Миниатюры в манускриптах времен монголов и Тимуридов стали еще одной вершиной развития изобразительного искусства, не связанного с репрезентативным символизмом природных мифов. В эпоху позднего Средневековья (между 1300 и 1600 гг.) живопись Ирана (и в той или иной степени живопись других земель персидской зоны) переживала период невиданного расцвета, что неизбежно наводит на сравнение этого взлета с итальянским Ренессансом. Ранняя исламская фигуративная живопись, равно как ранние работы итальянцев, предопределила общую ирано-средиземноморскую традицию, которая в целом наилучшим образом представлена искусством Византии. Она обладала важными достоинствами, которые в более поздние периоды были утрачены. Но так же, как в случае с итальянским искусством, за великолепием исламского позднего Средневековья мы можем проглядеть значительную творческую деятельность предыдущего периода. Более того, как и с итальянским искусством, это вполне объяснимо. Живопись неотступно сопровождала персидскую поэзию, образуя одно из самых характерных выражений того иранского творческого духа, которым была пронизана большая часть исламского мира, начиная с монгольских завоеваний; духа, который выразился и в другом: в том, как изящно и прочно в персидскую поэзию вошел суфизм [333] .

333

Lawrence Binyon, ‘Art in Persia’, The Spirit of Man in Asian Art (Harvard University Press, 1932), 116–142, — проницательная трактовка миниатюрной живописи, где подчеркивается потенциал, заложенный в традиции тимуридской эпохи. (Этот труд выгодно отличается от следующей работы: E. Blochet, Musulman Painting Xll-XVIIIth Centuries, transl. by C. M. Binyon, 2 [London, 1929], — которая, по сути, является разглагольствованием, полным ошибок и пронизанным предубежденностью против ислама.)

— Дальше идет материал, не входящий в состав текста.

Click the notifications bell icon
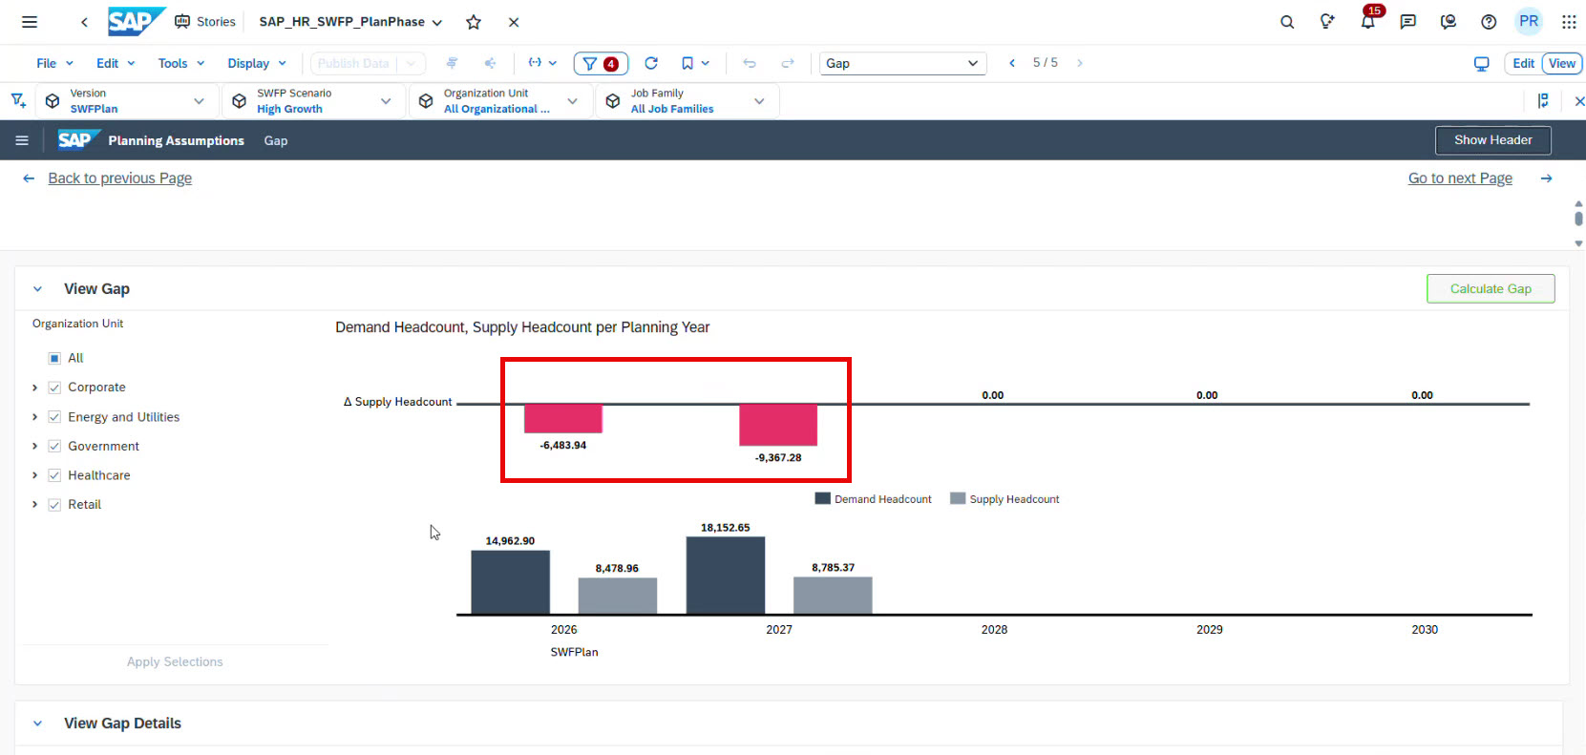[x=1367, y=22]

Вопреки улемам, фигуративные изображения продолжали создавать почти повсеместно — по крайней мере, в центральных мусульманских землях — на фресках, миниатюрах в манускриптах и керамике, за исключением собственно религиозной архитектуры. Чаще всего изображения на всех этих предметах были схожи, а вариации зависели от техники; хотя, пожалуй, наилучшим ее воплощением были книжные миниатюры, которые, в любом случае, лучше сохранились до наших дней, чем фрески. Мы применяем термин «миниатюры» с целью противопоставить иллюстрации к манускриптам или даже самостоятельные полотна (такие тоже иногда создавались) композициям на стенах и полах, которые, как правило, были гораздо больше. Но, разумеется, термин «миниатюра» не подразумевает мелкость этого жанра. «Миниатюра» создавалась не за один день. (На самом деле, как указывают искусствоведы, методы классификации произведений, которые полезны в отношении одной культуры, часто оказываются ошибочными в другой — в частности, это касается принятого на Западе разделения искусства на «большие» и «малые» формы, из-за чего роспись на керамике относят к совершенно иной сфере, нежели живопись на бумаге или холсте.)